A lifetime ago I was interviewed for a commission in the army. Part of the interview went like this:
'Well, Downie, you have a good academic record, but do you have a sport?'.
'Yes, in fact I have played for my university.'
'Good man, what was your sport?'
'Croquet!' That was the wrong answer, indicating not only a lack of fitness for purpose (leadership? team spirit?) but a nasty and vicious disposition.
He argues: 'Iniquity in action is the very same as falsity or contradiction
in theory, and the very same that makes one absurd makes the other unreasonable'.
Of course, it is possible for a soldier to be able climb walls and swing on ropes but still to lack another sort of fitness for the job – summed up by the word equanimity or the ability to remain calm and in control in the face of danger or provocation. It may well be that Major Eric Joyce was physically fit – although he managed to punch only three Tories in the Strangers' Bar – but equanimity was lacking. And there are many more worrying stories of soldiers who were physically fit – or perhaps because they were physically fit and exuding testosterone – abusing the weak and vulnerable.
The same applies to the police. Fitness for purpose in the police surely involves more than the ability to chase neds and yobs round corners. Self-control and equanimity are required in the face of often considerable provocation.
Some philosophers have even tried to depict other moral qualities in terms of fitness and unfitness. For example, Samuel Clarke, an 18th-century English philosopher and champion of Newton, claimed that moral judgements can be as certain as those in mathematics. Among many interesting examples he argued that gratitude is 'fitting' to the situation where someone has done us a favour, just as triangles can be shown to be congruent. He argues: 'Iniquity in action is the very same as falsity or contradiction in theory, and the very same that makes one absurd makes the other unreasonable'. Clarke's position was criticised by our own Francis Hutcheson. Basically Hutcheson points out that whereas a generous or kind action is fit to make someone happy, a cruel or selfish one is equally fit to make someone miserable.

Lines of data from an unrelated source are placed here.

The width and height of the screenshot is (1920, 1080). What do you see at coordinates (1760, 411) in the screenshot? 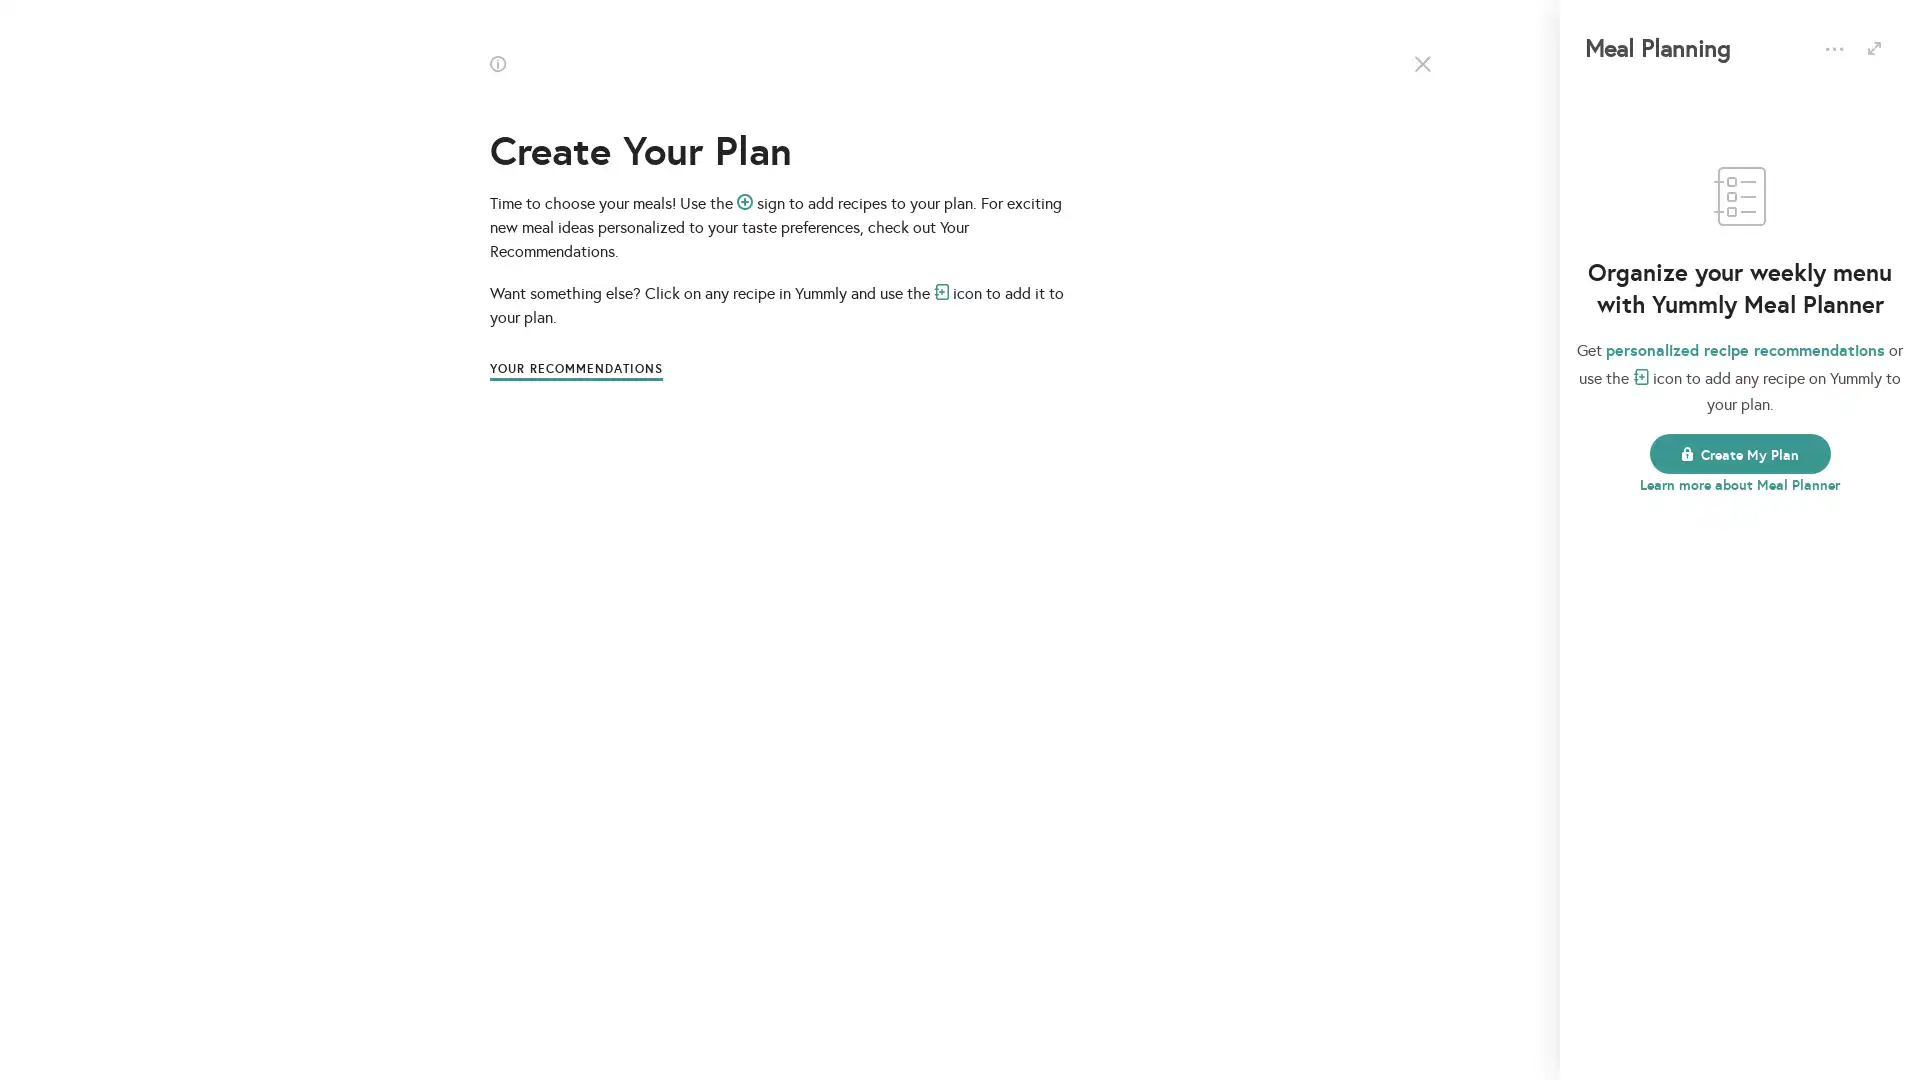
I see `Egg-Free` at bounding box center [1760, 411].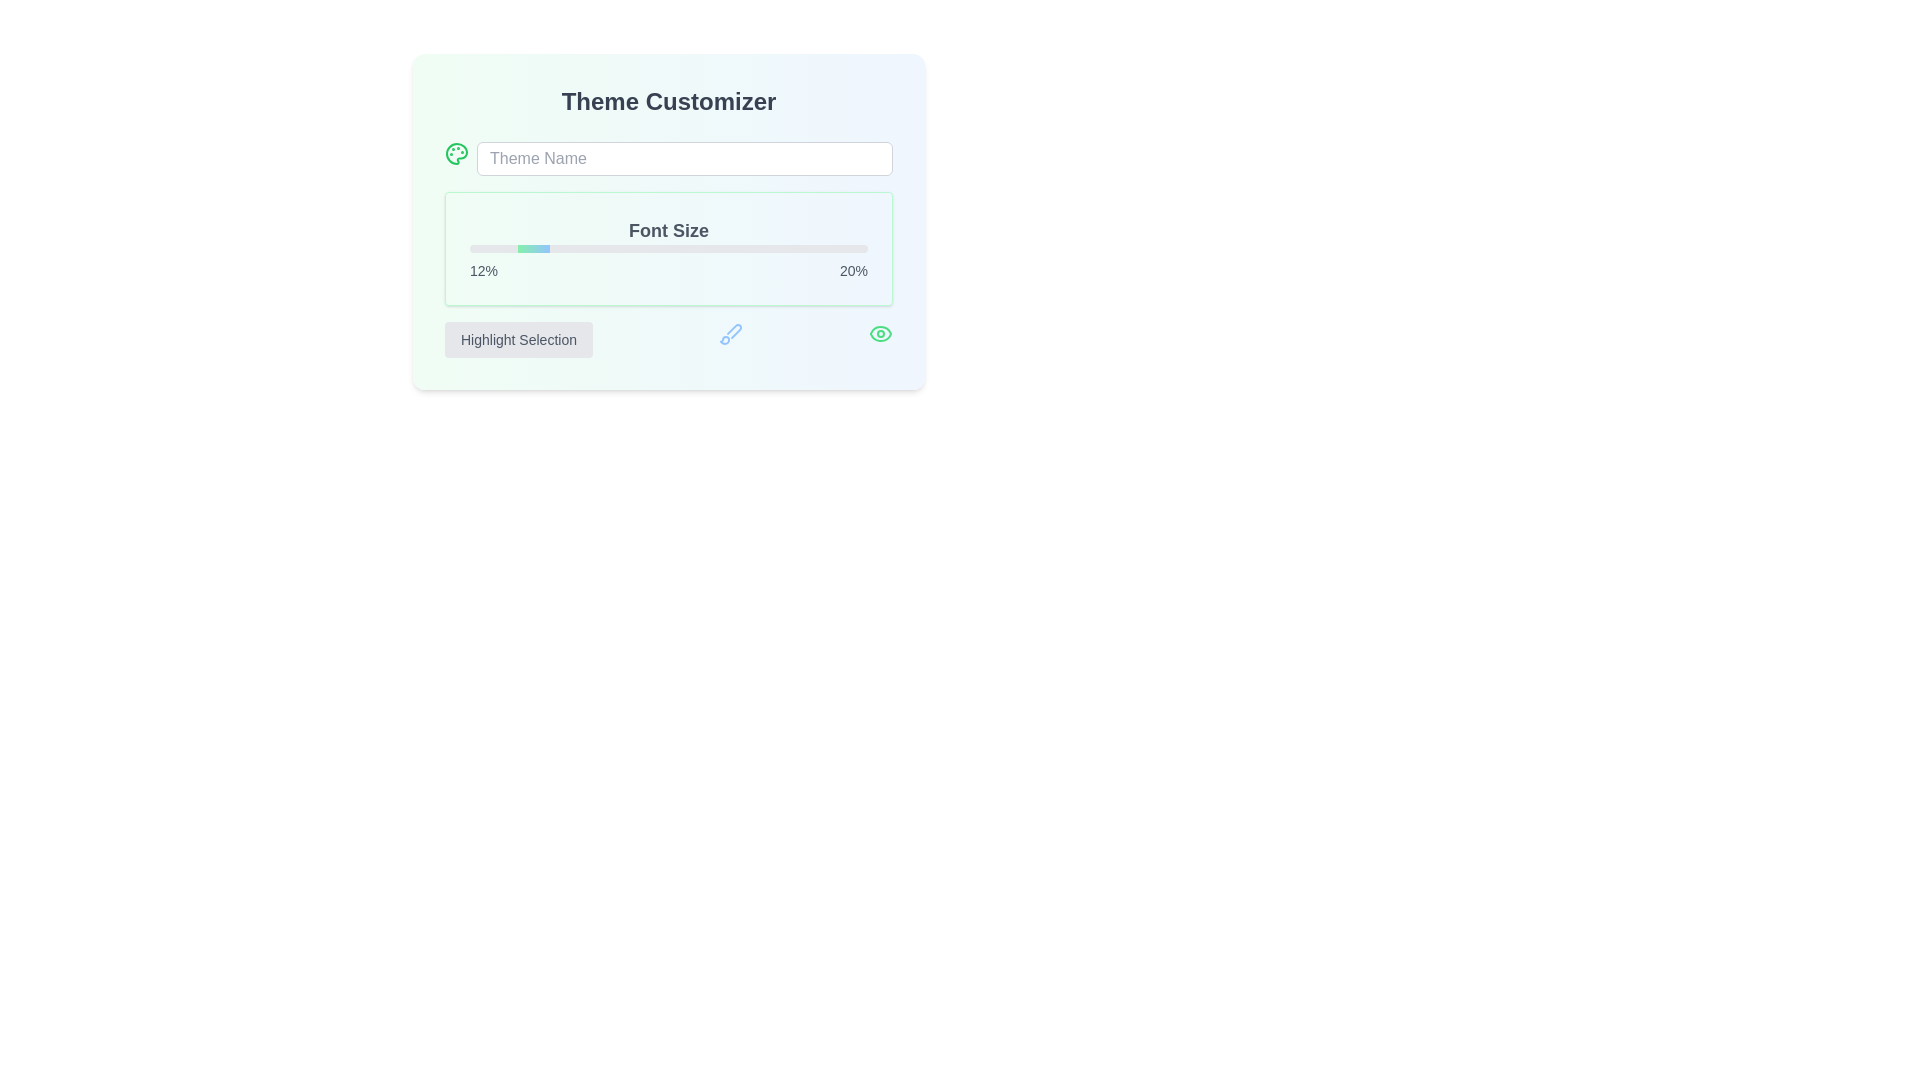  What do you see at coordinates (513, 248) in the screenshot?
I see `the slider` at bounding box center [513, 248]. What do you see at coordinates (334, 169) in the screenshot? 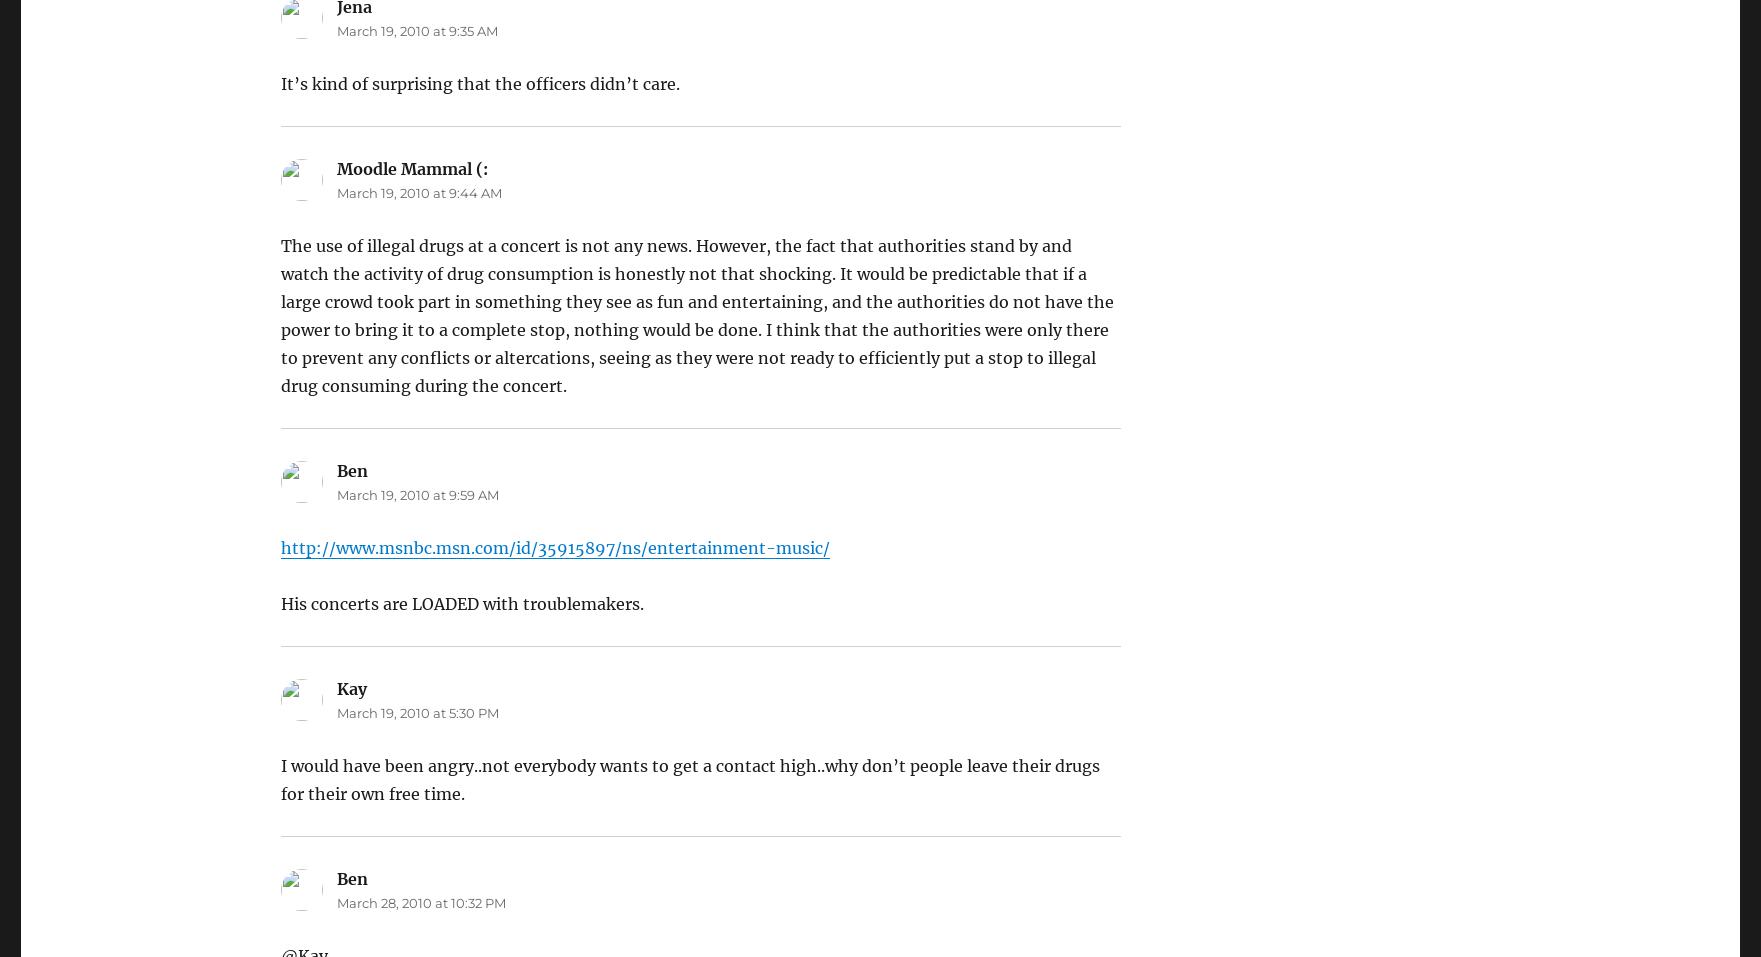
I see `'Moodle Mammal (:'` at bounding box center [334, 169].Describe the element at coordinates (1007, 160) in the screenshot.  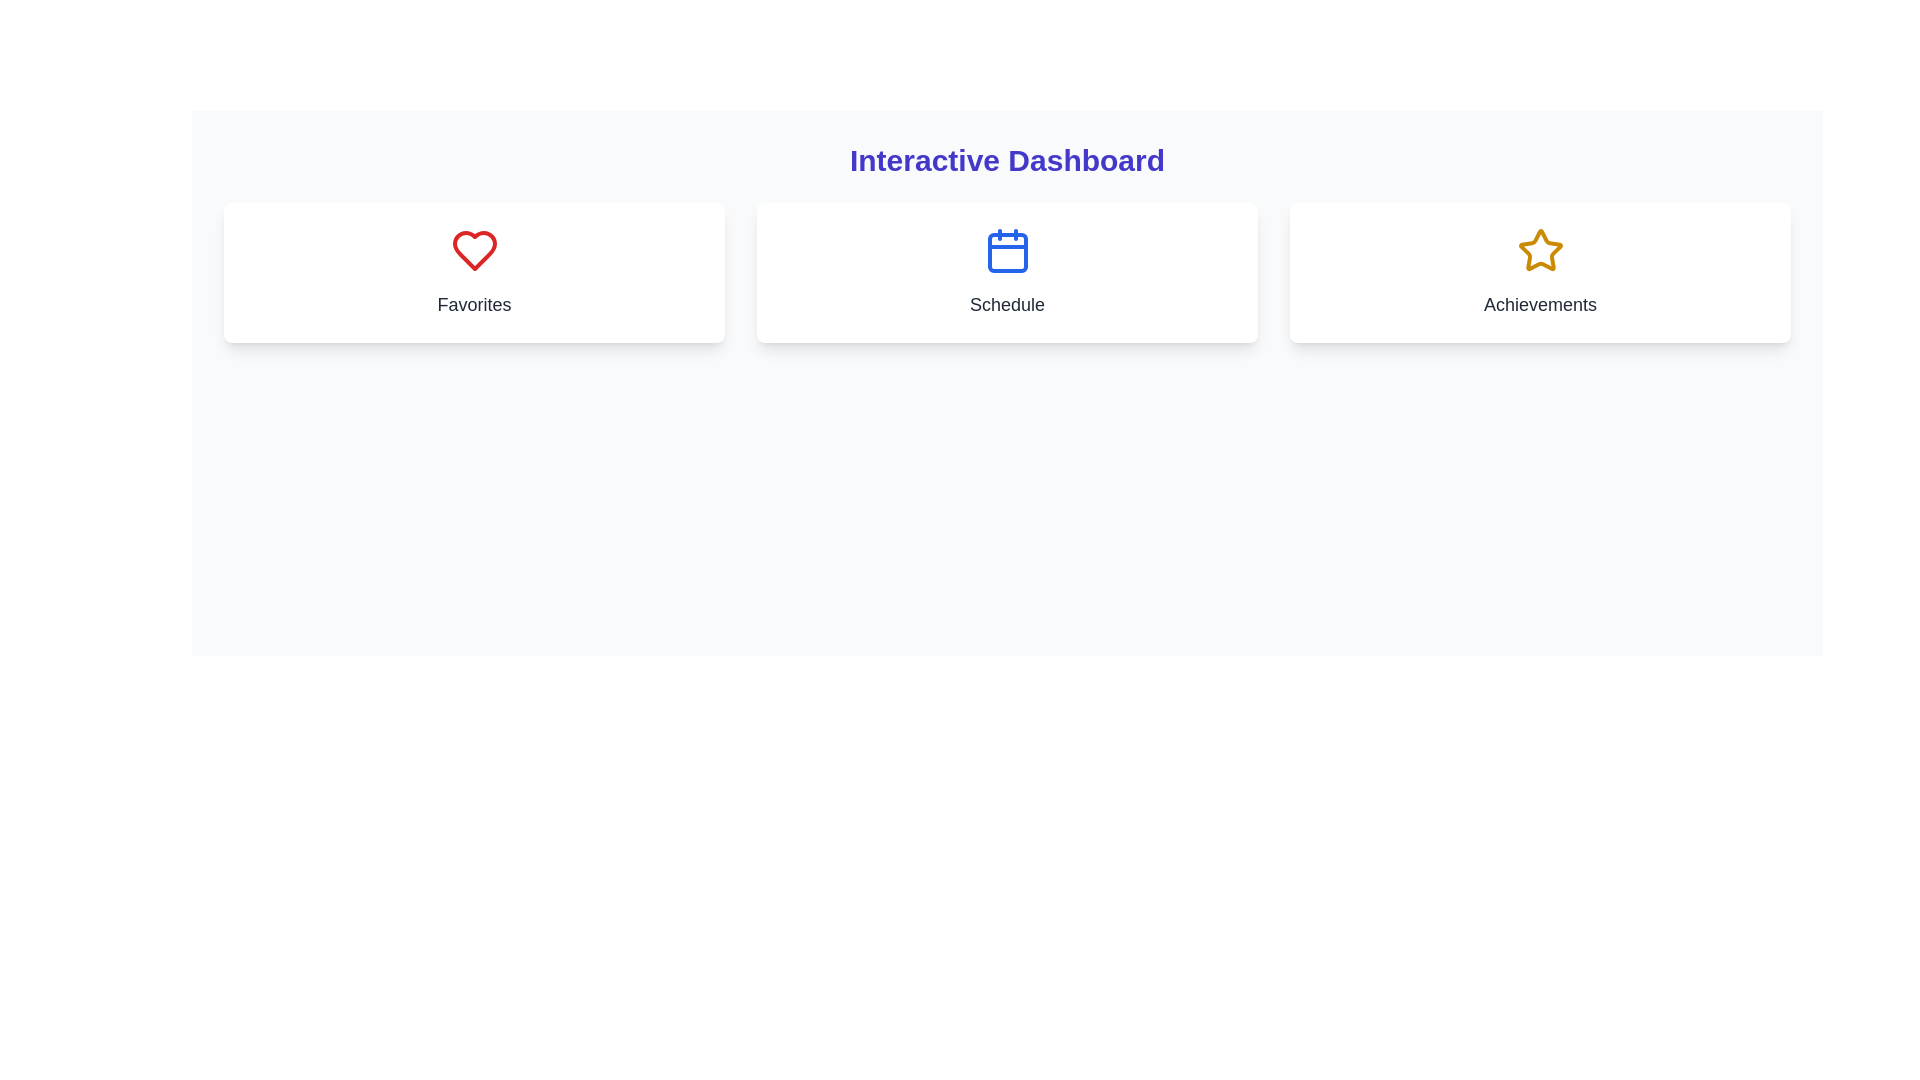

Fitness is relative to the purpose and is not an absolute term.
So too in the police there are many purposes. Chasing yobs and neds is one for which physical fitness might be required, but interviewing suspects is another purpose and controlling aggressive marchers yet another. There must be different kinds of fitness for different purposes. If Morse had been made to spend more time in the gym and less in the pub it would have been fit to end him.